= Francesco Nagar =

Italian painter

Francesco Nagar (5 May 1861 - ?) was an Italian painter and ceramist, who gravitated towards painting maiolica ceramics.

Nagar was born in Naples. He studied in the Royal Museo Artistico Industriale of Naples, with his teachers, Domenico Morelli, Ignazio Pericci, and Filippo Palizzi. He exhibited work at the Mostre della Promotrice Salvator Rosa of Naples from 1877 to 1897. His first submissions were canvas paintings, mainly of interior or exterior vedute of Naples. For example, a View of the choir of the church of San Severino exhibited in 1879 in Naples, and in 1880 at Turin. In 1877, he exhibited in Naples: Ritorno da Piedigrotta, Il pasto ai polli and a Landscape. In 1883 at Naples, he exhibited Passa tempo viziozo, Il pasto frugale, and il pescatore; and in 1884, Sacro e profano.
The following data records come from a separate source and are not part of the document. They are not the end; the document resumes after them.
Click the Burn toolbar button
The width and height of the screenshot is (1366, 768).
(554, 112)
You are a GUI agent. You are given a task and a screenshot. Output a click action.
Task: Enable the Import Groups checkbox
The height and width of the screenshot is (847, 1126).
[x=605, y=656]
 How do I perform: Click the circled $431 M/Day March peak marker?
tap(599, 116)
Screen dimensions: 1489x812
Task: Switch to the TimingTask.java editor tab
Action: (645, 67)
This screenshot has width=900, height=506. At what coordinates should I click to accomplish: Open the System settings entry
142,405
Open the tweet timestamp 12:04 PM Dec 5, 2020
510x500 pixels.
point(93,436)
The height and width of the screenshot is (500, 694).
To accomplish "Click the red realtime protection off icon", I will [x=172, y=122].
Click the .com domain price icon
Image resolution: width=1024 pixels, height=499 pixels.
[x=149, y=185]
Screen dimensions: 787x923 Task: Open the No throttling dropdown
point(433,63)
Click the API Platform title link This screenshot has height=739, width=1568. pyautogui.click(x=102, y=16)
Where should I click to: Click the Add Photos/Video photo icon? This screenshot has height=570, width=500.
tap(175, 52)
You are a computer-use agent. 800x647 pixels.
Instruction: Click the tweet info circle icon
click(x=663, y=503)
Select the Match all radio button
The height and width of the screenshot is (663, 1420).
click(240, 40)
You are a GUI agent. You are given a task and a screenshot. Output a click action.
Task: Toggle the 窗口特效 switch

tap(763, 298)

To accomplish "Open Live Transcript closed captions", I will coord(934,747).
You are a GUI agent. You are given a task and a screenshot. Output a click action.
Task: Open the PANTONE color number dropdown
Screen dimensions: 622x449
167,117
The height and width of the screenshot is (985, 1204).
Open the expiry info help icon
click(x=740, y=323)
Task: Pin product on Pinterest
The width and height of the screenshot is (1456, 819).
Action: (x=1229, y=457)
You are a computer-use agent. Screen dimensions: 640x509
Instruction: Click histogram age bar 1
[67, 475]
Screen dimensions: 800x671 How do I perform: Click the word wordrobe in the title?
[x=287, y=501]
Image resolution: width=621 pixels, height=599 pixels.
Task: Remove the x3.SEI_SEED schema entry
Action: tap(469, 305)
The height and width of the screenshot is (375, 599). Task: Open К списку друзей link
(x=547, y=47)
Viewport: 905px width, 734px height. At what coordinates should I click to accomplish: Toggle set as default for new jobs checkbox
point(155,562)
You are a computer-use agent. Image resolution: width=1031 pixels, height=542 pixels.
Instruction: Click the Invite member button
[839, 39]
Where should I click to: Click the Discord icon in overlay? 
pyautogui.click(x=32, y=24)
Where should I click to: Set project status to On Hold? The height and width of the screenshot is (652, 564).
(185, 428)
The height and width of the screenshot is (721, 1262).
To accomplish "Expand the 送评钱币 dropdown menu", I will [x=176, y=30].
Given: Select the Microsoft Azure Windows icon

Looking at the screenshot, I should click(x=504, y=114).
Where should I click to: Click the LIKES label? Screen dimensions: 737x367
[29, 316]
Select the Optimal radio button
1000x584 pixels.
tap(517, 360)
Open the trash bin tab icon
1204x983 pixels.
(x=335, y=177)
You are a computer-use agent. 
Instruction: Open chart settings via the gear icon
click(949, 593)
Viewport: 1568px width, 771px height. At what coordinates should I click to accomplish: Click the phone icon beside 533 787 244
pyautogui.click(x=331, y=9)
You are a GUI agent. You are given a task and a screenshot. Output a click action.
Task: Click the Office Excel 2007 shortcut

By 1888, he was exhibiting paintings on maiolica. In 1888 at Naples, he displayed in maiolica: Arabi and Salve Regina (Copy of a Morelli painting). In 1888 he exhibited the ceramic The Triumph of Science (copy of a painting of Giuseppe Sciuti). He worked for the Ceramica del Museo Artistico Industriale. He completed a tile floor with an apparently random design of spilt rose petals on a grid. Designed by Filippo Palizzi for the Sorrento villa of Russian princess Cortchakroff.